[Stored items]
^^^^
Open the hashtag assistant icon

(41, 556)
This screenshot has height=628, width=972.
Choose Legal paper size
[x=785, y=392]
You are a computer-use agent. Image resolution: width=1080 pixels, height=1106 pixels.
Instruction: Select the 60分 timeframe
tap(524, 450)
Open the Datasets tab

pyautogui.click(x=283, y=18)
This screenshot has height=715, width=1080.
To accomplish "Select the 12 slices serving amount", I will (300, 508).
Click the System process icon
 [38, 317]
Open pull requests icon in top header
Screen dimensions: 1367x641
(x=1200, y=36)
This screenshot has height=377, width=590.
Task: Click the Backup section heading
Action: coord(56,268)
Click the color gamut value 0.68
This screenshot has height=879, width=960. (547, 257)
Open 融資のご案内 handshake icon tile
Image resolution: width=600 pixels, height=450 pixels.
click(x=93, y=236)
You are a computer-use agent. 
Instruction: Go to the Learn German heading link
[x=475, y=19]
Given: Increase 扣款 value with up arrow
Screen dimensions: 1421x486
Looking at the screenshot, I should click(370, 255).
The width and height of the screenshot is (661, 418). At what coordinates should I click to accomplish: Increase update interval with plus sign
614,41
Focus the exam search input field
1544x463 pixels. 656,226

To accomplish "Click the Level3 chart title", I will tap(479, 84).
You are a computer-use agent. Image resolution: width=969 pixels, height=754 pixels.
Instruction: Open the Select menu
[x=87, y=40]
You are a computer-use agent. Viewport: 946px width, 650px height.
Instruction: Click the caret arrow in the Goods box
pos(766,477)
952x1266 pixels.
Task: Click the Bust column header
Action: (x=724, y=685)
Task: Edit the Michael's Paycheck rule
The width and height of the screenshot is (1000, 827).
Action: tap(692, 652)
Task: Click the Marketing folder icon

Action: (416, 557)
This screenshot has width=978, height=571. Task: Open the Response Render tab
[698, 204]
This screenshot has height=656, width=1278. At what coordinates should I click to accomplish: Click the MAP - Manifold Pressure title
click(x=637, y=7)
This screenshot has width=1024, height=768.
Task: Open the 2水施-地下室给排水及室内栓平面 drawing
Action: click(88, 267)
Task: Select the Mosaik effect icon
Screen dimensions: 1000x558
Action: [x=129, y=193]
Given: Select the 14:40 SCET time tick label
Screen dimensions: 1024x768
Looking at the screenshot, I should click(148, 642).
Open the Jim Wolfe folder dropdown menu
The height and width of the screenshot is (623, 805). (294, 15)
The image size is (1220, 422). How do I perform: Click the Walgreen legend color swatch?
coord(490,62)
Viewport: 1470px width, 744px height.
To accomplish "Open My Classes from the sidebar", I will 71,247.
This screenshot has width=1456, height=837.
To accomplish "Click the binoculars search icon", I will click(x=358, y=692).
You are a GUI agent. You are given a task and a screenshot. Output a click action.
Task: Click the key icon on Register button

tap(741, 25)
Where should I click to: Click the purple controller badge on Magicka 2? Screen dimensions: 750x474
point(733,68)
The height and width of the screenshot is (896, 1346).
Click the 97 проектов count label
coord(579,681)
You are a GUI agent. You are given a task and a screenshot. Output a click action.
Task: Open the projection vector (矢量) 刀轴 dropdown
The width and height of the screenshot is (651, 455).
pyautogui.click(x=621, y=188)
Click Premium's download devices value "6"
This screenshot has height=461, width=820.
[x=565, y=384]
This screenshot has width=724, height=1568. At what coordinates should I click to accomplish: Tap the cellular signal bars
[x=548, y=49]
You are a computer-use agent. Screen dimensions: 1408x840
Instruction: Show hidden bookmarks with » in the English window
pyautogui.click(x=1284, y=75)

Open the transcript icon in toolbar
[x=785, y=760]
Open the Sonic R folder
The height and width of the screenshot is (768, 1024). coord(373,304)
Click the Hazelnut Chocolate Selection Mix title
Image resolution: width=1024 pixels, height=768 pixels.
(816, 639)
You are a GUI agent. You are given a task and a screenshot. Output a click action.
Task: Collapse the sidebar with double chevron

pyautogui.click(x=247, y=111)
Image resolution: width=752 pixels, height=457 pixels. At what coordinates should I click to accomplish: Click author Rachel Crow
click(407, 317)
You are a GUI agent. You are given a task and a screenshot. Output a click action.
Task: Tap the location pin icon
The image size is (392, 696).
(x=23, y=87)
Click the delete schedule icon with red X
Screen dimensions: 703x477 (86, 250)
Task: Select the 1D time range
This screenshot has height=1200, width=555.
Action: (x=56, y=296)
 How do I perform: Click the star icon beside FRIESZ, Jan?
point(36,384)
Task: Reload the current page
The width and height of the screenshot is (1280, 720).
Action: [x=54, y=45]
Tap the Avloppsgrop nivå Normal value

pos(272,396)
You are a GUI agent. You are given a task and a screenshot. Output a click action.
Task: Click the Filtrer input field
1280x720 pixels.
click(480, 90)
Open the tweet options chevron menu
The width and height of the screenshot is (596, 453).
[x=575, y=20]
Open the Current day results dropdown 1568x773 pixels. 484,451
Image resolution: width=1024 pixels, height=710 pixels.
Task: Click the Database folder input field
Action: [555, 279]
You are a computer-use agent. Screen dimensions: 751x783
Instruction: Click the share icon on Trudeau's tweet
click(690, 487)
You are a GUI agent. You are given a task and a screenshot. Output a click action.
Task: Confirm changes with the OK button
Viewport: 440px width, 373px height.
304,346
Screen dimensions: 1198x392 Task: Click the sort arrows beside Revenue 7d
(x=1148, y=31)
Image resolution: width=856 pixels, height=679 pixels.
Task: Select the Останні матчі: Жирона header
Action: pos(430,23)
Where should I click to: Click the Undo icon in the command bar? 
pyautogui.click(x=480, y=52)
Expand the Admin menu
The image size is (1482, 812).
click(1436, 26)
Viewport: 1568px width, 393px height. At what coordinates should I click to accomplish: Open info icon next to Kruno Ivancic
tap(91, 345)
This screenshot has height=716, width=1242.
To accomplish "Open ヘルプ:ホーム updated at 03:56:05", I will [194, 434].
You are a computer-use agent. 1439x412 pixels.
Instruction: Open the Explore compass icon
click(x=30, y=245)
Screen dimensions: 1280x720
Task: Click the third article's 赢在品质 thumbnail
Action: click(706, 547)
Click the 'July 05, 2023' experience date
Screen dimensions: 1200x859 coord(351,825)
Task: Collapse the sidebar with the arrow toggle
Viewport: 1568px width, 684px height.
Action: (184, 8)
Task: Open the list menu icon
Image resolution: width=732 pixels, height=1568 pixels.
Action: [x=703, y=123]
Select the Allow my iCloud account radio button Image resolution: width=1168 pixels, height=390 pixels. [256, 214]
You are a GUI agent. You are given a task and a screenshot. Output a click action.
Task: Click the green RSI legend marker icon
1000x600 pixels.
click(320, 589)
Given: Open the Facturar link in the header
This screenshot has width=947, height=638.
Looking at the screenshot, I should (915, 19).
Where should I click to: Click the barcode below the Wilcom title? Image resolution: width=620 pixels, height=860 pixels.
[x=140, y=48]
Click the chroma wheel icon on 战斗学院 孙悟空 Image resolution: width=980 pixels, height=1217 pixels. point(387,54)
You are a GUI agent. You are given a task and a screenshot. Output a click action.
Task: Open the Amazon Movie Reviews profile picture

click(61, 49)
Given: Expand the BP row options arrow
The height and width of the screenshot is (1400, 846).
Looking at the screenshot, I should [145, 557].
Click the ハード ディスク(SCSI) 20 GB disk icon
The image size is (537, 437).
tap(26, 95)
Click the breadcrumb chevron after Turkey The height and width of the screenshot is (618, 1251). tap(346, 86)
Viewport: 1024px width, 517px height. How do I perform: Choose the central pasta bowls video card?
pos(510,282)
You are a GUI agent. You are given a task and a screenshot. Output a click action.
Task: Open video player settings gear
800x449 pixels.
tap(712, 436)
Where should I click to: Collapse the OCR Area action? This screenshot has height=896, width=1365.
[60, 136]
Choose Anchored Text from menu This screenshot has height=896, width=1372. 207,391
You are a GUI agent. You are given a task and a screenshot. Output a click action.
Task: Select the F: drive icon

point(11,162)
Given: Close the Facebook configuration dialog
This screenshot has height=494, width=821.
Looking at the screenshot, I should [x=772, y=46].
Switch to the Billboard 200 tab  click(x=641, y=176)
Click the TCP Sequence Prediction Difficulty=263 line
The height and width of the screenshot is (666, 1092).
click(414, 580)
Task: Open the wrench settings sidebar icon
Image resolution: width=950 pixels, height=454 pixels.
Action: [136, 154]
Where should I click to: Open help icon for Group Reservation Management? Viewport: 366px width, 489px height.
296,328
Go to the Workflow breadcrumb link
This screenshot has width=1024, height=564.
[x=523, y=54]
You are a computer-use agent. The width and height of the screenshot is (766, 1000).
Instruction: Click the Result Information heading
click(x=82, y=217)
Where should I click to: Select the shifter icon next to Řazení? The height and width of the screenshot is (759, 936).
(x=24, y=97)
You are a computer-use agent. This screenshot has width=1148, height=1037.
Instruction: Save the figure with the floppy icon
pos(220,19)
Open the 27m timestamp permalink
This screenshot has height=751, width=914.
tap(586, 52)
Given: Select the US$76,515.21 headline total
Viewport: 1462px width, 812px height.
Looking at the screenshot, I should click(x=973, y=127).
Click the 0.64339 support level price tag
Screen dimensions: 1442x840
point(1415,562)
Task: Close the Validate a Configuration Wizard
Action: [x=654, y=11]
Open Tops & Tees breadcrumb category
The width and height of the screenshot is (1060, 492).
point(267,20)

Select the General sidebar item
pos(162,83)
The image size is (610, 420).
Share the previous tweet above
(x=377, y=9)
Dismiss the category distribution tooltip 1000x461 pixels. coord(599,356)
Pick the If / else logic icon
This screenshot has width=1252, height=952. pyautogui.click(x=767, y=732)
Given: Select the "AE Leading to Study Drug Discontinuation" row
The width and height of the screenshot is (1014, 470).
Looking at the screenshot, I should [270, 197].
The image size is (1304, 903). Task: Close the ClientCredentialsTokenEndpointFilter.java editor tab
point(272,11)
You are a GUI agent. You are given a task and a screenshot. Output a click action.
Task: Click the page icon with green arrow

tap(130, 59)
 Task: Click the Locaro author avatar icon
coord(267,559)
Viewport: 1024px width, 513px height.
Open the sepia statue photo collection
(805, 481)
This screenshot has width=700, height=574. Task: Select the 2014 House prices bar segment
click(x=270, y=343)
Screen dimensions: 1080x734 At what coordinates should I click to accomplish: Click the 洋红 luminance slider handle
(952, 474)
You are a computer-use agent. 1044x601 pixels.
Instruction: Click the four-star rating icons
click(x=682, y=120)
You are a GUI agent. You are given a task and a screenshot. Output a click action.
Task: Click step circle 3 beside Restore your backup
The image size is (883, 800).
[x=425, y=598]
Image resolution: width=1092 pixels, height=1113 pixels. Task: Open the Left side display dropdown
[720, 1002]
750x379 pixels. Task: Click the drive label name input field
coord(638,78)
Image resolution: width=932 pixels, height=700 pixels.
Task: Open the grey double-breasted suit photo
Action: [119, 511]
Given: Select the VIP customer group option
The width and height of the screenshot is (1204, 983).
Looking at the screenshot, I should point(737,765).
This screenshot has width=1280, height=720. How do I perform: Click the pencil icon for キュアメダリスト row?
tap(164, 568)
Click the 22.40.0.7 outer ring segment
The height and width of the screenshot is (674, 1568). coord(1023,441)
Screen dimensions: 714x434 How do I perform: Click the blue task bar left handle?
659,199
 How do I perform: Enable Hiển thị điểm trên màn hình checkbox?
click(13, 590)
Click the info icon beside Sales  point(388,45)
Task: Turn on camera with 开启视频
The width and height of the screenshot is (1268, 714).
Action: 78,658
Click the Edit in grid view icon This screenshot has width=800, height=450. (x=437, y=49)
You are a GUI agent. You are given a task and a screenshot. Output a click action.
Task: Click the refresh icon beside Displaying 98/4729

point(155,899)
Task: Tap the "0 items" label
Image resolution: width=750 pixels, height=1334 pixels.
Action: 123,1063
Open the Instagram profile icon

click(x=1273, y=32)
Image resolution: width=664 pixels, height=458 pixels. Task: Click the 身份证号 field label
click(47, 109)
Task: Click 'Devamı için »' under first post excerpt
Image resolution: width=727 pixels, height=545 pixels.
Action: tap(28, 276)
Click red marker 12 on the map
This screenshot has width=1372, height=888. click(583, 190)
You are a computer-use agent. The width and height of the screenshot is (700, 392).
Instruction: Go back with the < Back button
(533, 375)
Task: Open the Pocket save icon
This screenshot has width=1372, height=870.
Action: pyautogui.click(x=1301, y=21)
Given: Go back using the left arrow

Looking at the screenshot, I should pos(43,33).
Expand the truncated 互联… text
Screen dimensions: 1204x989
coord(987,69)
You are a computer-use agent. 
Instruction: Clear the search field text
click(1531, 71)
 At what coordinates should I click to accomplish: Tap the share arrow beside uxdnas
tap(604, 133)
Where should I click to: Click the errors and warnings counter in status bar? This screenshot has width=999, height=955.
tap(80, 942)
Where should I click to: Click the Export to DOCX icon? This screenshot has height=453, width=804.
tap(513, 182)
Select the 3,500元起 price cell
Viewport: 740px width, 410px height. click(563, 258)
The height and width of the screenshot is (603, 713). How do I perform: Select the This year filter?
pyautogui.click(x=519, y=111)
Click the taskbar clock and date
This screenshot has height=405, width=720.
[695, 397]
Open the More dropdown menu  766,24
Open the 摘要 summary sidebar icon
^^^^
Please count the lines in the records that hold the string "breadcrumb", and give the number alone.

3